NVIDIA Tegra X1 Preview & Architecture Analysis

Name: NVIDIA Tegra X1 Preview & Architecture Analysis
Item: NVIDIA Tegra X1 Preview & Architecture Analysis

by Joshua Ho & Ryan Smith on January 5, 2015 1:00 AM EST

194 Comments | Add A Comment

194 Comments

Automotive: DRIVE CX and DRIVE PX

While NVIDIA has been a GPU company throughout the entire history of the company, they will be the first to tell you that they know they can’t remain strictly a GPU company forever, and that they must diversify themselves if they are to survive over the long run. The result of this need has been a focus by NVIDIA over the last half-decade or so on offering a wider range of hardware and even software. Tegra SoCs in turn have been a big part of that plan so far, but NVIDIA of recent years has become increasingly discontent as a pure hardware provider, leading to the company branching out in unusual ways and not just focusing on selling hardware, but selling buyers on whole solutions or experiences. GRID, Gameworks, and NVIDIA’s Visual Computing Appliances have all be part of this branching out process.

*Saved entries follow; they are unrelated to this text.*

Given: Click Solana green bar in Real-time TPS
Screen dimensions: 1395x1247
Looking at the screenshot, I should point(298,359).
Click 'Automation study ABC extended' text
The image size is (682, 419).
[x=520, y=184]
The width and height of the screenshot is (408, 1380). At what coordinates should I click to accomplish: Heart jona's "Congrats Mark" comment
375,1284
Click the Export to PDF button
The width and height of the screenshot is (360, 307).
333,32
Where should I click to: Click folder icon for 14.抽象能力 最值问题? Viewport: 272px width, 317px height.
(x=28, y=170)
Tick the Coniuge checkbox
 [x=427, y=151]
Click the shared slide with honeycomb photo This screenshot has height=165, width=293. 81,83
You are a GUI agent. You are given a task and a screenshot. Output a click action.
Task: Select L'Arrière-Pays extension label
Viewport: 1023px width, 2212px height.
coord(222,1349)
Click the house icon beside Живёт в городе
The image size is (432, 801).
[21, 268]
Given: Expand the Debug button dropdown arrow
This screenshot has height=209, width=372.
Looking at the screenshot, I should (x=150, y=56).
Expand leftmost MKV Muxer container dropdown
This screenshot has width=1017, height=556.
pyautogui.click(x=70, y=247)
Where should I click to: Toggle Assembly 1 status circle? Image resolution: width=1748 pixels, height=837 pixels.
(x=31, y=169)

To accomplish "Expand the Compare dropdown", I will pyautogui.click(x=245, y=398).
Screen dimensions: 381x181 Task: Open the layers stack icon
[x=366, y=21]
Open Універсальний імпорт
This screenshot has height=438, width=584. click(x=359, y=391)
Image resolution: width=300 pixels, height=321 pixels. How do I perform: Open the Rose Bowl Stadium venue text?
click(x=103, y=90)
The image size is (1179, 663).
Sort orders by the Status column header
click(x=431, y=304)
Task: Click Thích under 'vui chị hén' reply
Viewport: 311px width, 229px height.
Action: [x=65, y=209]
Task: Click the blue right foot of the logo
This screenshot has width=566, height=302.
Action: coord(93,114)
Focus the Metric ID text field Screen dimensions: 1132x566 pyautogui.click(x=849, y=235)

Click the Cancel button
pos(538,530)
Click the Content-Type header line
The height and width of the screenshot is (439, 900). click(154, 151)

Meanwhile with unabashed car enthusiast Jen-Hsun Huang at the helm of NVIDIA, it’s slightly less than coincidental that the company has also been branching out in to automotive technology as well. Though still an early field for NVIDIA, the company’s Tegra sales for automotive purposes have otherwise been a bright spot in the larger struggles Tegra has faced. And now amidst the backdrop of CES 2015 the company is taking their next step into automotive technology by expanding beyond just selling Tegras to automobile manufacturers, and into selling manufacturers complete automotive solutions. To this end, NVIDIA is announcing two new automotive platforms, NVIDIA DRIVE CX and DRIVE PX.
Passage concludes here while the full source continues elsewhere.